What do you mean by F(a) and F(n)?vysis said:Homework Statement
for an FDB of an tennis ball hitting the racquet. Is the F(a)=F(n) or is F(a) larger then F(n).
This is not Newton's 2nd law.The Attempt at a Solution
I think that F(a) = F(n). According to Newton's second law, they both receive the same force, however since the tennis ball has less mass, it receiver a larger acceleration then the tennis racquet (which is also anchored by the player's arm).
Draw a FBD of the ball, not the racquet. What forces act on the ball? The problem is not asking for acceleration.Im pretty sure I am right, but it's always good to be sure.
PhanthomJay said:What do you mean by F(a) and F(n)?
umm, yea sry. I was typing a bit too quickly. Third and Second law.This is not Newton's 2nd law.
nono, i mean if a tennis racquet was to hit a tennis ball. Would the applied force and normal force be equal or would applied force be larger?Draw a FBD of the ball, not the racquet. What forces act on the ball? The problem is not asking for acceleration.
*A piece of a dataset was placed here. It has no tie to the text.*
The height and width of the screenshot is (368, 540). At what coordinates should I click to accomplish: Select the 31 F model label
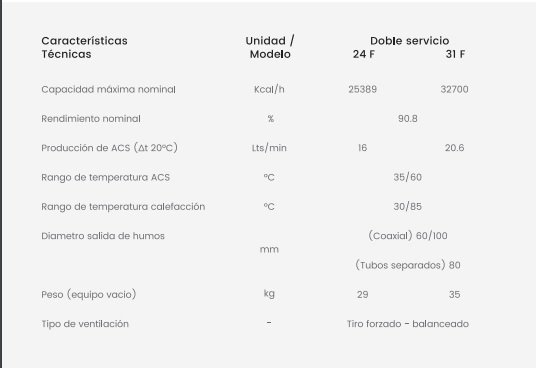tap(455, 54)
Well, you just answered your question!vysis said:yea, the equal and opposite force excerted on the racquet stated by the 3rd law.
Correct! (equal but opposite in direction...force exerted on ball by racquet = force exerted on racquet by ball)vysis said:lol, so to sum it up:
force exerted on ball = force exerted on racquet.
Sort of. The acceleration of the ball will be in the direction of the average impulse force (which you refer to as the applied force), in accordance with Newton 2. The racquets acceleration (deceleration) is a much more complex phenomenon because of the additional varying force acting on it from the player, and the impulsive nature of the event, but it is still Newton 2 at work.However, ball flies away extremely quickly and racquet doesn't is becaue racquet is heavier and therefore according to Newton's second low, it doesn't accelerate as much (and also since the racquet is anchored to the player's hands)
The purpose of this comparison is to understand the impact force exerted on a tennis ball during a collision with a racquet. This can provide insight into the mechanics of the collision and help improve player technique and equipment design.
F(a) refers to the average force applied to the ball during impact, while F(n) refers to the peak force applied to the ball. F(n) is typically higher than F(a) as it occurs at the moment of maximum deformation during the collision.
The values of F(a) and F(n) can be affected by various factors such as the speed of the ball, the angle of impact, the material and stiffness of the racquet, and the tension of the strings. Environmental factors such as temperature and humidity can also play a role.
By comparing F(a) and F(n), researchers can gain a better understanding of the forces involved in a tennis ball-racquet collision and how they can be manipulated to improve performance. This information can also be used to develop new training methods and equipment that can help reduce the risk of injury.
One limitation is that the values of F(a) and F(n) may vary depending on the specific conditions of the collision, such as the type of ball and the surface of the racquet. Additionally, these values may not accurately reflect the forces experienced during a real game situation due to the controlled nature of laboratory experiments.